Taylor review into the gig economy dismissed as 'feeble'

Gig economy firms being 'let off the hook', unions claim ahead of new report

Review to recommend minimum wage for 'gig economy' workers

Uber and Deliveroo workers should receive minimum wage and sick pay in an overhaul of employment law created to protect those working in the gig economy, a government report will say.

"If they are representative of the full report, it will fall woefully short of being a serious attempt to improve workers' rights and will offer nothing to the growing army of people exploited on zero-hours contracts and in insecure work, and nothing to the millions living in poverty because of low wages".

The Resolution Foundation think tank for low-paid workers said the report's most significant recommendation is a new minimum overtime wage, which could boost workers in retail and social care.

Matthew Taylor, a former political strategist and adviser to then Prime Minister Tony Blair, performed an independent review of the "modern working practices" in the United Kingdom for the government.
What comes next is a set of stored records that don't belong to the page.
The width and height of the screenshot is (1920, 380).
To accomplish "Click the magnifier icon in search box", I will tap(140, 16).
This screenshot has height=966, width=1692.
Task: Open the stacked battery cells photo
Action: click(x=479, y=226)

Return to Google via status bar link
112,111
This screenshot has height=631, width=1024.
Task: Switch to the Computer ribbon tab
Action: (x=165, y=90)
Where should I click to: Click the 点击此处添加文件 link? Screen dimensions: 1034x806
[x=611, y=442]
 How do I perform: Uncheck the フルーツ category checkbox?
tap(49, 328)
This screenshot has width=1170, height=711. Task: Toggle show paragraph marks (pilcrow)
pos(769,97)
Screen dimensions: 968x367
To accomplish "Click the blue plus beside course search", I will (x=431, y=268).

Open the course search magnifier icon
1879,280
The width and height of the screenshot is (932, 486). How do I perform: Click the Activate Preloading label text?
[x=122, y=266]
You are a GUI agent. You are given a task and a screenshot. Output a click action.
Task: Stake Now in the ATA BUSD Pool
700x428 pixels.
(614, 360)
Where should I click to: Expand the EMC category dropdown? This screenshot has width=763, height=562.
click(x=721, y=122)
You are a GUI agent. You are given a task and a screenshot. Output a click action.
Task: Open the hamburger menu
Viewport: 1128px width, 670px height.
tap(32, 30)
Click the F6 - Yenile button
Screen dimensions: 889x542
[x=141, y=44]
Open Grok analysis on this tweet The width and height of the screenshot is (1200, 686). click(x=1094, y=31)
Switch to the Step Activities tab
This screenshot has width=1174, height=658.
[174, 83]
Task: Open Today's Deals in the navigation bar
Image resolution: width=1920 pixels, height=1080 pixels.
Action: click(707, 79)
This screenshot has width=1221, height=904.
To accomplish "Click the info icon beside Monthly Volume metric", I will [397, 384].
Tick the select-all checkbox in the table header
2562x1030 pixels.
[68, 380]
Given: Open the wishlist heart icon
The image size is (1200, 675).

Government officials should look at reducing the cost of employment tribunal fees, according to Matthew Taylor, who today publishes a long-awaited review into employment rights of workers in the gig economy.

The review considers that a key focus should be on the level of "control" exerted over individuals (in perhaps a nod to the rationale underpinning the recent decisions of the Employment Tribunals and Court of Appeal that Uber drivers, CitySprint couriers and Pimlico Plumbers are "workers"). With our app drivers are totally free to choose if, when and where they drive with no shifts or minimum hours.

Taylor also says employers such as Uber and Deliveroo should set out "piece" pay rates for dependent contractors equating to at least 20 per cent more than the minimum wage.

But the report, which took nine months to produce, has been attacked as "feeble" by unions and employment lawyers, with critics saying it does not go far enough to protect workers from "insecurity and exploitation".

In response, Uber's United Kingdom head of public policy, Andrew Byrne, said the company is "already investing in discounted illness and injury cover, and will be introducing further improvements soon".

Deliveroo said the review was a chance to make the law "fit for the 21st century" but warned that "any moves to restrict flexibility could undermine the very thing that attracts people to work in this sector".

"This is a missed opportunity to tackle the big picture and radically overhaul the world of work - when at the moment, even the most basic laws are not being enforced". They would also, if Mr Taylor's recommendations were implemented fully, be treated as employees for tax purposes.

Mr Taylor called for a change in the law to create a new status of "dependant contractors" working flexibly for new firms.

Worker (or "dependent contractor" as the review suggests renaming it) status should be maintained but we should be clearer about how to distinguish workers from those who are legitimately self-employed.

Separately, it is proposed that HM Revenue & Customs should add holiday pay (for the lowest paid workers only) to its existing duty to enforce the national minimum wage and statutory sick pay. This is likely to cover workers for firms like Deliveroo and Uber.

"Taylor's proposals on hours of pay, the minimum wage and statutory sick pay risk undermining the rights of employees and workers in the wider workforce in unforeseen ways", she said.

The review of the new world of work - set up by Theresa May before the last election - has also looked positively at models where gig workers can log on at any time and see "real time" earnings potential. This would codify recent court decisions (like one past year which found Uber drivers had too little control to be classed as truly independent) and could well eventually result in many "gig" workers being classed as "dependent contractors" in the UK.